(WHAT IS BEING ASKED): Using only the records, tally the lines with "Öppna" in them and state that total by itself.

(DATA FOR ANALYSIS):

--- START ---

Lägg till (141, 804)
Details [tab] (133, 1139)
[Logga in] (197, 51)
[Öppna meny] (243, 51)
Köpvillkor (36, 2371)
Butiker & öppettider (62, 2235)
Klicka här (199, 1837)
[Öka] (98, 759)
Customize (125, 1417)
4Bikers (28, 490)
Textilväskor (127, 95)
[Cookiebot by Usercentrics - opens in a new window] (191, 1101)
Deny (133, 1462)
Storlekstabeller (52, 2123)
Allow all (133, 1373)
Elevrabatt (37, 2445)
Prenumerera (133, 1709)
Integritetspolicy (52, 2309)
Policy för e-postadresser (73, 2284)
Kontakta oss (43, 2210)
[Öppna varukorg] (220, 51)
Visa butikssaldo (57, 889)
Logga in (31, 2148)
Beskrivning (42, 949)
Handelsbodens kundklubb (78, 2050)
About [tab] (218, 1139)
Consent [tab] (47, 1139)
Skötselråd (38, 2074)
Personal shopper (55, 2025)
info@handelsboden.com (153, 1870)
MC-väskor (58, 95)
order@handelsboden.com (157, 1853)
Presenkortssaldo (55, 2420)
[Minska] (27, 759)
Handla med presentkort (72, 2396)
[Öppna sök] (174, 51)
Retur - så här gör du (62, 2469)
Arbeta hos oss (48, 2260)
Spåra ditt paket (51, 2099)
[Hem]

--- END ---
--- START ---

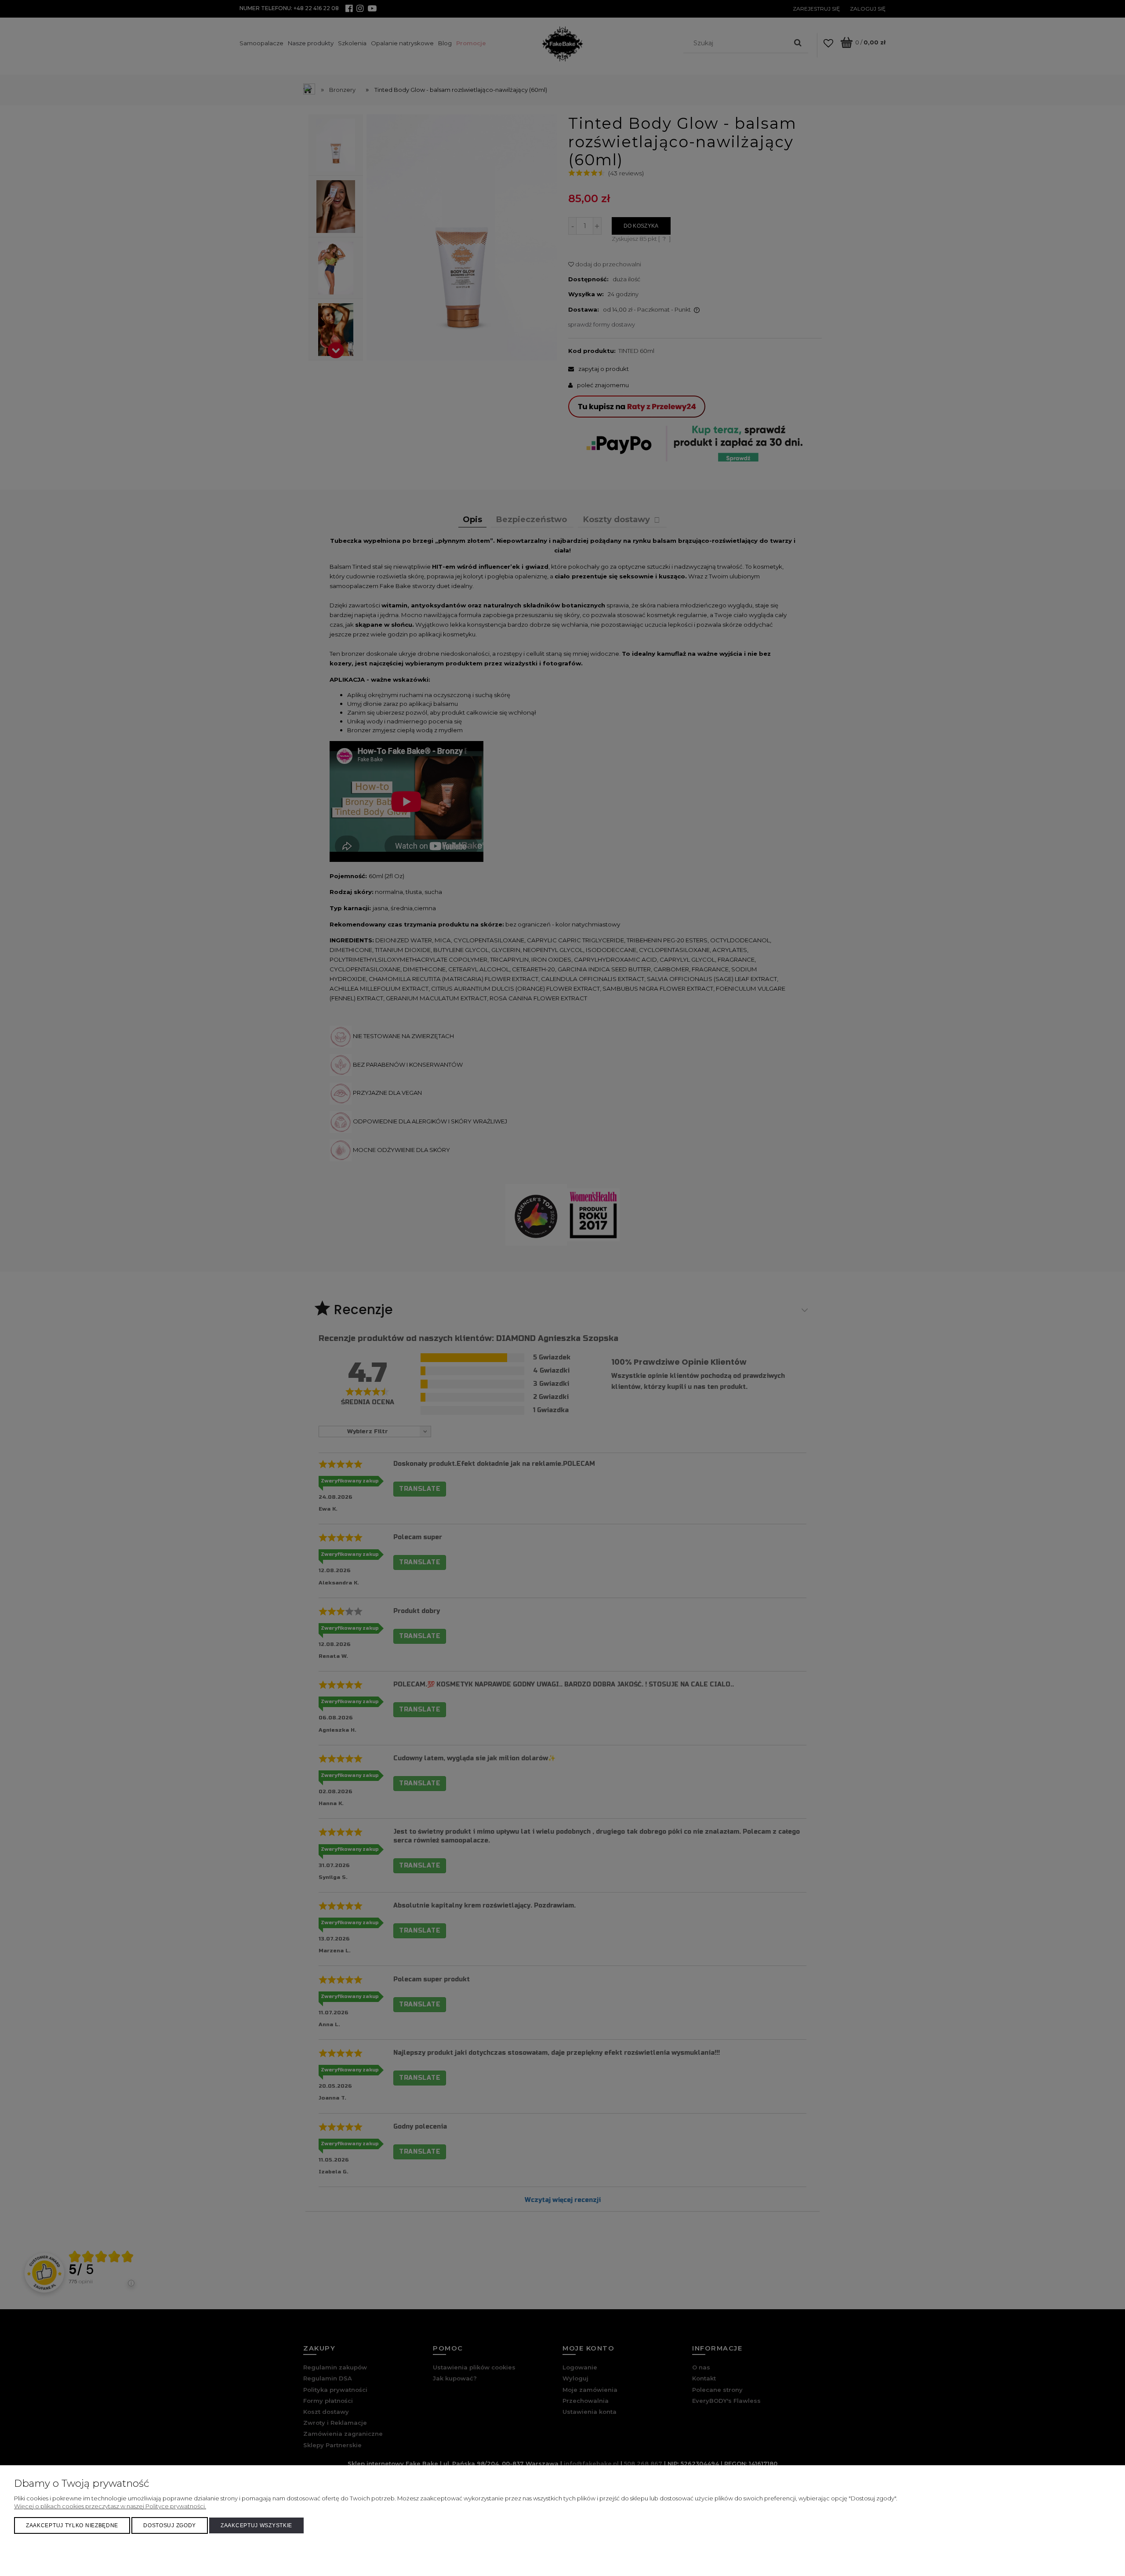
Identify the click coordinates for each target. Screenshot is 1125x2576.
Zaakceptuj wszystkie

--- END ---

(RESULT OF THE EXERCISE): 3